**Questions on the material:**
**1.** In the article on Babangida's annulment of the June 12 election, on what date was Abdul Abiola born?
**2.** Reproduce the article on the June 12 annulment word for word, starting with "The 36-year-old said" and going on through "was not annulled?".
**3.** Write the next part of the article on the June 12 annulment, picking up right after its final sentence.

[Opening Text shown section]

AbdulMumuni, a son of the acclaimed winner of the June 12, 1993 presidential election, Chief Moshood Abiola, has blasted former military Head of State, Gen Ibrahim Babangida (retd), for claiming he annulled the historic poll to prevent a bloody coup.
The 36-year-old said Babangida, popularly called IBB remains one of Nigeria’s greatest problems, hence, he can’t provide solutions for the country.
He stated this during an interview With The PUNCH while reacting to Babangida’s claim for annulling the June 12 election.
WITHIN NIGERIA had reported that Babangida, popularly known as IBB during an interview ARISE TV cited the possibility of a deadly coup and pressure from both the military and civilians as the reason he annulled the June 12, 1993 election.
What are your thoughts on the claim made by a former military dictator, Gen Ibrahim Babandiga (retd), during a recent Arise News interview that there would have been a bloody coup if the June 12, 1993 presidential election, which your father, the late Chief Moshood Abiola, presumably won was not annulled?
(Laughs) It’s a kind of funny claim, since after the annulment, there was still a coup. So, I don’t understand what he is talking about when the same thing that he was supposedly worried would happen still happened. It’s very funny. Anyway, let me start by saying this: most people might not know, but my name is Abdul Abiola and when I was born on December 18, 1984, my godfather happened to be Babangida himself. Apparently, when I was born, there was a big party at the house (in Lagos); we had about three bands. Even when he spoke about the ideal candidate, he was basically talking about Abiola. I just find it very odd that a person knows that the country needs somebody who is accepted across the country, and yet, this person found it hard to hand over to my father because my father was accepted across the nation. That is my take on that aspect of who should be the next president.
I also want to say that I do not believe that the people who put us in the present situation we are in today in Nigeria should even be providing any solutions. The fact that he is not languishing in prison for the damage he has caused to the nation should be enough for him to just be quiet, as far as I’m concerned. What we lost in 1993 was the basis of a nation, that was the breaking point. When you want to create something that is beyond ethnic and religious divisions, that was the birth of the nation that he destroyed. So, for him to now say there would have been a coup if he didn’t do what he did, I would say for a fact that there wouldn’t have been a coup, what would have happened is he would have lost his own power and hold on the nation as we have it today. And I think that was what was scaring him, that he would lose power.
They say power corrupts, and everybody knows that. He never wanted to lose power. He never expected Abiola to win, and the fact that Abiola did win, he then thought that his legacy would be that he handed over to a Yoruba person, so he, as far as I’m concerned, is the one who is ethnically biased because Abiola did not care if he was Yoruba or Igbo, he didn’t even think about such things. He was Nigerian first.

[Closing Text shown section]
[Opening Data block section]

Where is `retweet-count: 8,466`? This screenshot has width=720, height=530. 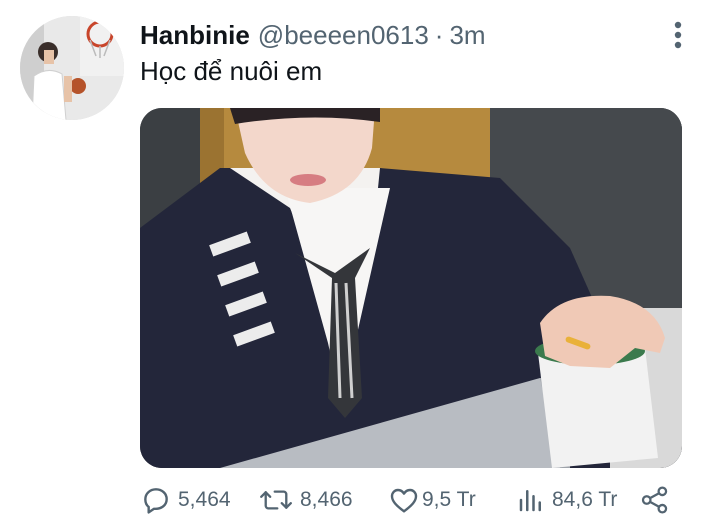 retweet-count: 8,466 is located at coordinates (326, 500).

[Closing Data block section]

**Per-task outputs:**
**1.** December 18, 1984.

**2.**
The 36-year-old said Babangida, popularly called IBB remains one of Nigeria’s greatest problems, hence, he can’t provide solutions for the country.
He stated this during an interview With The PUNCH while reacting to Babangida’s claim for annulling the June 12 election.
WITHIN NIGERIA had reported that Babangida, popularly known as IBB during an interview ARISE TV cited the possibility of a deadly coup and pressure from both the military and civilians as the reason he annulled the June 12, 1993 election.
What are your thoughts on the claim made by a former military dictator, Gen Ibrahim Babandiga (retd), during a recent Arise News interview that there would have been a bloody coup if the June 12, 1993 presidential election, which your father, the late Chief Moshood Abiola, presumably won was not annulled?

**3.**
What do you make of Babangida’s argument that the political elite rallied around former President Olusegun Obasanjo because he was the answer to Nigeria’s problems?
It’s very funny when somebody who is supposed to be a defender of the nation’s integrity is thinking regionally. I believe they rallied around Obasanjo so that they could protect their interests. Obasanjo, if anything, is a military man before anything else, and I think that is what they wanted to protect: the military control over the national resources of a nation. These resources do not belong to the military or the police, they belong to all Nigerians. And how we use these resources to help the majority is what they should have been focused on.
I actually believe that if he is really genuine and if he is really the Maradona he thinks he was, those who were against Abiola (would have been brought to book). Abiola wasn’t elected through coup, he went through the (democratic) process. He went across all 30 states at the time and basically won the election. So, that alone shows the level of leadership we have in Nigeria, that ‘it doesn’t matter if you win the election, it’s what we want.’ Who are they to decide for us?
For him to now come and say, ‘We knew that there was somebody that fixed…’ We shouldn’t even be listening to him!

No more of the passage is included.